Runtime Dispatch Semantics
Source:vignettes/runtime-dispatch-semantics.Rmd
runtime-dispatch-semantics.RmdRsimdDispatch uses a single R shared library. All
compiled variants are linked into that shared object, and the active
dispatch table stores the resolved backend for each operation slot.
This means backend switching is safe in one R process:
library(RsimdDispatch)
x <- as.raw(c(0, 1, 2, 3))
a <- c(1, 2, 3)
b <- c(10, 100)
simd_set_backend("scalar")
count_nonzero(x)
#> [1] 3
convolve1d(a, b)
#> [1] 10 120 230 300
candidate <- setdiff(simd_info()$operation_backends$convolve1d, "scalar")[1]
if (!is.na(candidate)) {
simd_set_backend(candidate)
count_nonzero(x)
convolve1d(a, b)
}
#> [1] 10 120 230 300
simd_set_backend("auto")
simd_backend()
#> [1] "avx2"simd_set_backend() performs two checks for explicit
choices:
- the backend was compiled into this package build;
- the current CPU/runtime supports the backend, including OS support for AVX and AVX-512 register state on x86 and module-level SIMD128 support on WebAssembly.
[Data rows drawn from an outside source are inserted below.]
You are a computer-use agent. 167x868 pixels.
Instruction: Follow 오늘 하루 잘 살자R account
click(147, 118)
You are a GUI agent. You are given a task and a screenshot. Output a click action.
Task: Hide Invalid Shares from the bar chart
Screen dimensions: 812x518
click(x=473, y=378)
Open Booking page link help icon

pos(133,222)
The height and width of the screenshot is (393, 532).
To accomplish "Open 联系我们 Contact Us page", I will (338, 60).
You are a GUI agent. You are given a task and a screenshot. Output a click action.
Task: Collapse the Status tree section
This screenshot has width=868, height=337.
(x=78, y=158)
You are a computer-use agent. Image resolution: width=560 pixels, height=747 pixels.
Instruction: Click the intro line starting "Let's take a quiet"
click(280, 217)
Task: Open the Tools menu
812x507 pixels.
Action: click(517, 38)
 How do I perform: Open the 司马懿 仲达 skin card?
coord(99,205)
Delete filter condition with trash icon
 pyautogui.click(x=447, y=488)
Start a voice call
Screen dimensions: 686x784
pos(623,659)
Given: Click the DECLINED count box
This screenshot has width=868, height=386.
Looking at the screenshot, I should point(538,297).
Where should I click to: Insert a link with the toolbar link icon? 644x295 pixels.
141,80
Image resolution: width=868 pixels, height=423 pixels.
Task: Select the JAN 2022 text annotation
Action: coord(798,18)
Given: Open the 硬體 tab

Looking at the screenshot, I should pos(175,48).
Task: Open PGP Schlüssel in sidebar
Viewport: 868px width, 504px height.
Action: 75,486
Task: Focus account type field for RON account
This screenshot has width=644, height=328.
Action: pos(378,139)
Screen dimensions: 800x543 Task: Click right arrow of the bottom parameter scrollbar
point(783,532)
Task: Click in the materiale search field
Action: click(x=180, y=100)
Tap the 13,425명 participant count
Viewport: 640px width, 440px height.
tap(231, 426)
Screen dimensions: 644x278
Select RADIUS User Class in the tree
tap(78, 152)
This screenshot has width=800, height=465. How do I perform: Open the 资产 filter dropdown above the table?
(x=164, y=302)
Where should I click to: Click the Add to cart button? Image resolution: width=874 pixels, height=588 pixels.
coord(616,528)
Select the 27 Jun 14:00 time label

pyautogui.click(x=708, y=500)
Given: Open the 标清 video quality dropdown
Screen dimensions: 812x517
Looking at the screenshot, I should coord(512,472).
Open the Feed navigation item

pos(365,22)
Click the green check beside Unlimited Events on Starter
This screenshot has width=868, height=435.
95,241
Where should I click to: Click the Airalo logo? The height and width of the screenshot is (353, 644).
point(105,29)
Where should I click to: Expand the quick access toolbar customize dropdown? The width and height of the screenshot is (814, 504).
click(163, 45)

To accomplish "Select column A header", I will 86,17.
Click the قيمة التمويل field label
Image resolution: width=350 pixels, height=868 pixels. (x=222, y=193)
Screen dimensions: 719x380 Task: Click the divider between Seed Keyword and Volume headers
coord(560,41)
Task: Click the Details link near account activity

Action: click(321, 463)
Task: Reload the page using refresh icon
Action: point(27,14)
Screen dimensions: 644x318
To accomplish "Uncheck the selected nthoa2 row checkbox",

If a backend is not available, the setter errors before any SIMD-only
instruction can execute. Backend files register only the operation slots
they implement, so a backend may deliberately omit an operation.
Explicitly selecting such a backend is allowed, but calling an
unsupported operation errors clearly. With "auto", each
operation resolves independently to the best available backend that
registered that operation. The summary selected_backend is
a single backend when all resolved slots agree and "mixed"
when different operations resolve to different backends.
Backend selection is process-global: initialize or change it from
ordinary R code, and do not call simd_set_backend()
concurrently with active native worker threads that are executing
dispatched kernels.
simd_info()[c("compiled_backends", "cpu_supported_backends", "available_backends", "operation_backends", "operation_selected_backends")]
#> $compiled_backends
#> [1] "scalar" "sse2" "sse41" "avx2" "avx512"
#>
#> $cpu_supported_backends
#> [1] "scalar" "sse2" "sse41" "avx2"
#>
#> $available_backends
#> [1] "scalar" "sse2" "sse41" "avx2"
#>
#> $operation_backends
#> $operation_backends$count_nonzero
#> [1] "scalar" "sse2" "sse41" "avx2"
#>
#> $operation_backends$convolve1d
#> [1] "scalar" "avx2"
#>
#>
#> $operation_selected_backends
#> count_nonzero convolve1d
#> "avx2" "avx2"SIMDe and native ISA compilation
The SIMD source files use SIMDe types and functions, but the backend
names refer to native target-specific staged kernel objects. During
configuration, each optional backend is accepted only if the compiler
flag and SIMDe header together define the expected native SIMDe macro.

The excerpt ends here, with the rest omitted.